Labels: Generated by build_splice_labels(gene_id, start, gene_len, splice_sites_df) from the chosen annotation's splice_sites_enhanced.tsv. Each position gets one of: donor, acceptor, or neither. The label is the union across all transcripts — if a position is donor in any transcript, it's labeled donor.
Training variants (covered in the companion M2 formulations analysis): - Train on MANE labels, evaluate on GENCODE MANE (pure evaluation protocol — M2a/b) - Train on GENCODE labels with annotation-tier weighting (M2c) - Train on GENCODE labels with junction-informed weighting (M2d)

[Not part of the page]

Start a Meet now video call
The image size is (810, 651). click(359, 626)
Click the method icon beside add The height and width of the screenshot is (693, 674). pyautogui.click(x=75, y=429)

Features (all variants): The MetaSpliceModel's three streams consume sequence (one-hot, dilated CNN), base model scores (OpenSpliceAI [L, 3], MLP), and 9 dense multimodal channels (PhyloP, PhastCons, H3K36me3, H3K4me3, ATAC-seq, DNase-seq, junction log1p, junction support, RBP binding count).
Baseline: OpenSpliceAI base scores at B A sites. Expect low recall — the base model was trained on MANE-like data and has never seen these alternative sites as positive examples.
Metrics: - Recall at alternative sites (B A) at different score thresholds - Improvement over base model: Δ recall = recall(M2) - recall(base) - Ablation by modality: disable individual multimodal channels to measure contribution - Tiered evaluation: separate recall for Tier 1 (GENCODE ∩ Ensembl MANE) vs. Tier 2 (GENCODE-only) - Blend alpha tracking: the learnable residual parameter indicates how much the meta-layer deviates from base scores at alternative sites
Annotation as a Latent Variable¶
There's a theoretical frame underlying this entire approach:
P(site is real) = f(sequence, multimodal_features, annotation_confidence)
The annotation isn't a fixed label. It's a latent variable—something we observe with noise, something that correlates with the true underlying reality (whether the site is functionally used), but doesn't perfectly capture it.
This leads naturally to several extensions:
Positive-Unlabeled (PU) Learning: MANE sites are reliable positives. GENCODE\MANE sites are unlabeled—they might be positive or negative. Standard PU learning frameworks can handle this: learn a classifier that's robust to label noise, or learn both the classifier and the noise distribution jointly.
Weak Supervision: Multiple annotation sources (GENCODE, Ensembl, RefSeq, sample-specific transcriptomics) are weak signals. A probabilistic model can combine them—sites that appear in multiple sources are more likely to be real than sites that appear in one.
Probabilistic Labeling: Instead of uniform per-position loss weight, assign confidence weights based on annotation tier and junction evidence. A MANE site gets full weight. A GENCODE-only site with strong junction support gets weight 0.85. A GENCODE-only site with no junction evidence gets weight 0.3. The label remains discrete (donor/acceptor/neither — preserving the [L, 3] protocol), but the gradient contribution reflects confidence.
All of these assume that annotation is informative but imperfect. That's actually the right assumption. It pushes M2 away from "fit the annotation" and toward "use annotation as evidence to learn the underlying pattern."
Next Steps¶
This analysis establishes why annotation choice is a modeling decision, not just a data collection detail. The next step—covered separately—is the variant analysis: given M2 trained on GENCODE MANE, how does it perform on real disease-associated variants? Do sites created or destroyed by a variant have higher M2 scores if they're predicted to be pathogenic? Can M2 contribute to variant effect prediction (M4)?
The key takeaway for now: the meta-layer works because the base model is incomplete. By choosing a label set that exposes the base model's blindspots, and by grounding labels in functional evidence (junction support, tissue breadth), we give M2 a meaningful task. Not "memorize which sites are in GENCODE"—that's trivial and useless. But "learn which sites are functionally used despite the base model's uncertainty." That's a real learning problem.